Das Krisenphänomen Vereinzelung
von Ulrich Emge
Es ist kaum noch auszuhalten: Seit Jahren jagt eine Krise die nächste: Die US-Immobilienkrise (2006), die daraus resultierende weltweite Bankenkrise (2007), die Lehman-Pleite (2008) und in der Folge die weltweite Wirtschaftskrise (2009) waren für die Menschen in Deutschland gefühlt noch etwas weiter weg. Die Herausforderungen rückten in der Folge die Euro-Schuldenkrise (2010/2011), der Brexit und schließlich die Flüchtlingskrise uns immer näher. Doch damit nicht genug. Die Klimakrise polarisierte weltweit. Immer mehr Autokraten auf der politischen Weltbühne wenden sich von einer demokratischen Meinungsbildung ab und versuchen, die anstehenden Probleme im Alleingang und nur noch zum Vorteil ihres Landes zu lösen. Die Coronakrise zwang ganze Gesellschaften durch die gesundheitspolitischen Maßnahmen zu sozialer Distanzierung, von der niemand ahnen konnte, dass sie uns fast drei Jahre lang in eine bis dahin ungeahnte Situation der Isolation führen würde. Nahtlos ging diese extreme Krise in den Überfall Russlands auf die Ukraine über. Plötzlich ist Krieg in Europa, geführt von einer Atommacht, die immer wieder mit dem Einsatz von Massenvernichtungswaffen drohte. Infolge dessen: Sanktionen, Gasknappheit, steigende Inflation, Sorgen um die Wirtschaft, die Angst, der Krieg könne sich auf andere europäische Länder ausweiten. In der Kirche führte die Veröffentlichung von sexuellen Missbrauchstaten im Canisius-Kolleg 2010 dazu, dass immer mehr Opfer den Mut fanden, ihr Schweigen zu brechen. Das ungeahnte Ausmaß schockiert uns bis heute und bedeutet für die Kirche eine massive Vertrauenskrise.

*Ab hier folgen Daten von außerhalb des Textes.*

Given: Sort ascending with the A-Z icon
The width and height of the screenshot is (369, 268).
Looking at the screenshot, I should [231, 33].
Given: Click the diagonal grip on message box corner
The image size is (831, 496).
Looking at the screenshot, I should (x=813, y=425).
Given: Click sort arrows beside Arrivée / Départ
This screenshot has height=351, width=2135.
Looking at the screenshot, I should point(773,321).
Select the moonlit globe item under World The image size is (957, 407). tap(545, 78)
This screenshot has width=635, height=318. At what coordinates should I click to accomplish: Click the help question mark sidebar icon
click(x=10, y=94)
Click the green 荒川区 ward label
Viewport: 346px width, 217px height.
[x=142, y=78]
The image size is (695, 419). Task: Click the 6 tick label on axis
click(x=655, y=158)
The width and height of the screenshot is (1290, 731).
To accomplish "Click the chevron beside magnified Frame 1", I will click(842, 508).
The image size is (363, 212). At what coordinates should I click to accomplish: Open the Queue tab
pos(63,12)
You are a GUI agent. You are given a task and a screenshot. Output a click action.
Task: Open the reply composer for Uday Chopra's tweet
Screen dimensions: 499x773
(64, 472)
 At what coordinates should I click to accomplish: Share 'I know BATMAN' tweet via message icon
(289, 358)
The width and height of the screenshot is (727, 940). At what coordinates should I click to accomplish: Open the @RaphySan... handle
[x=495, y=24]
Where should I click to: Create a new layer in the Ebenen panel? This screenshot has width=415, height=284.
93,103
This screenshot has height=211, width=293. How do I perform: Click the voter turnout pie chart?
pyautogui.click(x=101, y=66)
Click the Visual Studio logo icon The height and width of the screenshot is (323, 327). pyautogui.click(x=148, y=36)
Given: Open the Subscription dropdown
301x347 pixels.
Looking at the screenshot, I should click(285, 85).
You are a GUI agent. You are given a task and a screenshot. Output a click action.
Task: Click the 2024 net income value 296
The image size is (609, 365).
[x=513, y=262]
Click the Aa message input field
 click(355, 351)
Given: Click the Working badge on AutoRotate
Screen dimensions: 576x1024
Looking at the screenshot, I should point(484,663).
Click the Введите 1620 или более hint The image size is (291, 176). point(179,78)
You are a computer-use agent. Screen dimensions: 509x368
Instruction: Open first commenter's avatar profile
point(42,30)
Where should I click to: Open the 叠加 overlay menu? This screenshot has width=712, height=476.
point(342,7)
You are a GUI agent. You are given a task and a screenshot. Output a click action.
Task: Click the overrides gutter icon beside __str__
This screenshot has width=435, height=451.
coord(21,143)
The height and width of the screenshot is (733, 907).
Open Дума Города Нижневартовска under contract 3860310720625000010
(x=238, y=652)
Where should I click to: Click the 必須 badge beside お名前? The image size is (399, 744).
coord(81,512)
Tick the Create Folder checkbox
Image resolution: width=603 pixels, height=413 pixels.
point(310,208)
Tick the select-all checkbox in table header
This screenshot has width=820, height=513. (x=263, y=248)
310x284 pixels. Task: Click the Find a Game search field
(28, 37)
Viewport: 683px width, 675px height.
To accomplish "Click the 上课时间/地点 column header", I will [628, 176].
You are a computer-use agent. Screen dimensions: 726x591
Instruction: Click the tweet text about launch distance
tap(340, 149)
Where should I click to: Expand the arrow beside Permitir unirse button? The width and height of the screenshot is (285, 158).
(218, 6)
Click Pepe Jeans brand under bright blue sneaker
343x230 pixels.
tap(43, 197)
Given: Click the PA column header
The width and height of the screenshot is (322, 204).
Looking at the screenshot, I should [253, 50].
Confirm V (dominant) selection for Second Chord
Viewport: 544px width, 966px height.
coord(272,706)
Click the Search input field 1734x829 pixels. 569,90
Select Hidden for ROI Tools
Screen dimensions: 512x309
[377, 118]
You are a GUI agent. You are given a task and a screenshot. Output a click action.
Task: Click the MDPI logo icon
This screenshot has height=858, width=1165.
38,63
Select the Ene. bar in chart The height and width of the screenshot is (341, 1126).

Solche Krisen gehen an uns nicht spurlos vorüber. Sie verändern etwas – im Individuum selbst, aber auch in der Gesellschaft. Der französische Literaturwissenschaftler, Kulturanthropologe und Religionsphilosoph René Girard schildert in seinem Buch „Der Sündenbock“, dass Krisen den Nährboden für unbewusst und irrational ablaufende Sündenbockmechanismen bilden. In der Gesellschaft gehen Krisen mit einer Schwächung der normal funktionierenden Institutionen einher, wodurch Massenansammlungen (Demonstrationen) und spontane Volksbewegungen begünstigt werden, „die darauf hinauslaufen, die geschwächten Institutionen ganz zu ersetzen oder entscheidend Druck auf sie auszuüben“. Zuletzt konnten wir das beobachten in den „Die-Ampel-mus-weg“-Rufen, massiv betrieben von populistischen politischen Parteien. Starke Schwächung oder gar der Zusammenbruch von Institutionen bergen die Gefahr in sich, dass hierarchische und funktionale Unterschiede getilgt werden oder aufeinanderprallen. Es kommt zu einem Durcheinander, in dem es keine Differenzen mehr gibt und die soziale Ordnung empfindlich gestört ist. Girard nennt das einen „radikalen Verlust des eigentlich Sozialen“. …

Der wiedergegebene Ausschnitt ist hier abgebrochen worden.